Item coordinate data
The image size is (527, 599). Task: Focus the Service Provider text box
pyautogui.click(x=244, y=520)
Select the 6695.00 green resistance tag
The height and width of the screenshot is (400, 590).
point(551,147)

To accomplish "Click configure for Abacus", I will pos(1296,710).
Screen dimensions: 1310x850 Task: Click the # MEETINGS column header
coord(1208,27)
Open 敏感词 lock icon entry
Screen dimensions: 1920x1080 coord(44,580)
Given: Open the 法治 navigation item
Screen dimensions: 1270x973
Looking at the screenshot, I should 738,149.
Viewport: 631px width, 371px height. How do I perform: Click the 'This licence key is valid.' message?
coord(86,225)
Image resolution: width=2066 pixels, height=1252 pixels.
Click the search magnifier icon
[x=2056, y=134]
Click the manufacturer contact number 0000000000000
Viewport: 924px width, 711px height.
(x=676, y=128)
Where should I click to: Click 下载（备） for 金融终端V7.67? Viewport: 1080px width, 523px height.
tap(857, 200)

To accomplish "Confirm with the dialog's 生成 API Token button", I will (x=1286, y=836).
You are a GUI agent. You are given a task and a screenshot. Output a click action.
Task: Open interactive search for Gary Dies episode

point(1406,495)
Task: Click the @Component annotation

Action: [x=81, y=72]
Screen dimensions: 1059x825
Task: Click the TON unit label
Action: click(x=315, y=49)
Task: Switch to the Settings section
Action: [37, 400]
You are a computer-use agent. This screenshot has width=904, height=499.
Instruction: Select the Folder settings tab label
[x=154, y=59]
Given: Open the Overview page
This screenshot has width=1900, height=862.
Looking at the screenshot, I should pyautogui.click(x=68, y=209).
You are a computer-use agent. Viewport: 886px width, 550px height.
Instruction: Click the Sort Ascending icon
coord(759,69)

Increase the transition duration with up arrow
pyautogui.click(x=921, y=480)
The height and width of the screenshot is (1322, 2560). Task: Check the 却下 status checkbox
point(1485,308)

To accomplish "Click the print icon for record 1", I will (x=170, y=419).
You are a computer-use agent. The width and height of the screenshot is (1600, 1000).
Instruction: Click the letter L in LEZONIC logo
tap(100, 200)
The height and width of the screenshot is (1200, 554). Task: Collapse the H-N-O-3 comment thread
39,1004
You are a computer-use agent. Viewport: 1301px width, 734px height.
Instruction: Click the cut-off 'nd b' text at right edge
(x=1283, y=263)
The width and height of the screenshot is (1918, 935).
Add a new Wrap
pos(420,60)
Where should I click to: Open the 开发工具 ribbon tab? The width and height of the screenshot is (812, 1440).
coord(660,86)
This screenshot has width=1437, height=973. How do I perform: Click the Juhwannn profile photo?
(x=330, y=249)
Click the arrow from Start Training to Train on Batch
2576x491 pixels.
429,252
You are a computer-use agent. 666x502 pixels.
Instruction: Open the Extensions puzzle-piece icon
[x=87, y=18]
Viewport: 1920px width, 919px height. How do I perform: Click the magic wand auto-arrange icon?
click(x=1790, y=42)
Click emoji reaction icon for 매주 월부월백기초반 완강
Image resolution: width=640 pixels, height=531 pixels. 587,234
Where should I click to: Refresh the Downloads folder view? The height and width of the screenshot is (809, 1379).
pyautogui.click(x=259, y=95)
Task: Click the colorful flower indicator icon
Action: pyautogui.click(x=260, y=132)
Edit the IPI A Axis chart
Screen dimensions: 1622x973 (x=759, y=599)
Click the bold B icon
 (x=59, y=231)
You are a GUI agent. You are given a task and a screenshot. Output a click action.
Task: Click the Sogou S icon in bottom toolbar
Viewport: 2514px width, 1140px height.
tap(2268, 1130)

» **Exercise aim**
Transcribe all of the entries above verbatim, line by line.

» **Right answer**
The image size is (527, 599). Task: Focus the Service Provider text box
pyautogui.click(x=244, y=520)
Select the 6695.00 green resistance tag
The height and width of the screenshot is (400, 590).
point(551,147)

To accomplish "Click configure for Abacus", I will pos(1296,710).
Screen dimensions: 1310x850 Task: Click the # MEETINGS column header
coord(1208,27)
Open 敏感词 lock icon entry
Screen dimensions: 1920x1080 coord(44,580)
Given: Open the 法治 navigation item
Screen dimensions: 1270x973
Looking at the screenshot, I should 738,149.
Viewport: 631px width, 371px height. How do I perform: Click the 'This licence key is valid.' message?
coord(86,225)
Image resolution: width=2066 pixels, height=1252 pixels.
Click the search magnifier icon
[x=2056, y=134]
Click the manufacturer contact number 0000000000000
Viewport: 924px width, 711px height.
(x=676, y=128)
Where should I click to: Click 下载（备） for 金融终端V7.67? Viewport: 1080px width, 523px height.
tap(857, 200)

To accomplish "Confirm with the dialog's 生成 API Token button", I will (x=1286, y=836).
You are a GUI agent. You are given a task and a screenshot. Output a click action.
Task: Open interactive search for Gary Dies episode

point(1406,495)
Task: Click the @Component annotation

Action: [x=81, y=72]
Screen dimensions: 1059x825
Task: Click the TON unit label
Action: click(x=315, y=49)
Task: Switch to the Settings section
Action: [37, 400]
You are a computer-use agent. This screenshot has width=904, height=499.
Instruction: Select the Folder settings tab label
[x=154, y=59]
Given: Open the Overview page
This screenshot has width=1900, height=862.
Looking at the screenshot, I should pyautogui.click(x=68, y=209).
You are a computer-use agent. Viewport: 886px width, 550px height.
Instruction: Click the Sort Ascending icon
coord(759,69)

Increase the transition duration with up arrow
pyautogui.click(x=921, y=480)
The height and width of the screenshot is (1322, 2560). Task: Check the 却下 status checkbox
point(1485,308)

To accomplish "Click the print icon for record 1", I will (x=170, y=419).
You are a computer-use agent. The width and height of the screenshot is (1600, 1000).
Instruction: Click the letter L in LEZONIC logo
tap(100, 200)
The height and width of the screenshot is (1200, 554). Task: Collapse the H-N-O-3 comment thread
39,1004
You are a computer-use agent. Viewport: 1301px width, 734px height.
Instruction: Click the cut-off 'nd b' text at right edge
(x=1283, y=263)
The width and height of the screenshot is (1918, 935).
Add a new Wrap
pos(420,60)
Where should I click to: Open the 开发工具 ribbon tab? The width and height of the screenshot is (812, 1440).
coord(660,86)
This screenshot has width=1437, height=973. How do I perform: Click the Juhwannn profile photo?
(x=330, y=249)
Click the arrow from Start Training to Train on Batch
2576x491 pixels.
429,252
You are a computer-use agent. 666x502 pixels.
Instruction: Open the Extensions puzzle-piece icon
[x=87, y=18]
Viewport: 1920px width, 919px height. How do I perform: Click the magic wand auto-arrange icon?
click(x=1790, y=42)
Click emoji reaction icon for 매주 월부월백기초반 완강
Image resolution: width=640 pixels, height=531 pixels. 587,234
Where should I click to: Refresh the Downloads folder view? The height and width of the screenshot is (809, 1379).
pyautogui.click(x=259, y=95)
Task: Click the colorful flower indicator icon
Action: pyautogui.click(x=260, y=132)
Edit the IPI A Axis chart
Screen dimensions: 1622x973 (x=759, y=599)
Click the bold B icon
 (x=59, y=231)
You are a GUI agent. You are given a task and a screenshot. Output a click action.
Task: Click the Sogou S icon in bottom toolbar
Viewport: 2514px width, 1140px height.
tap(2268, 1130)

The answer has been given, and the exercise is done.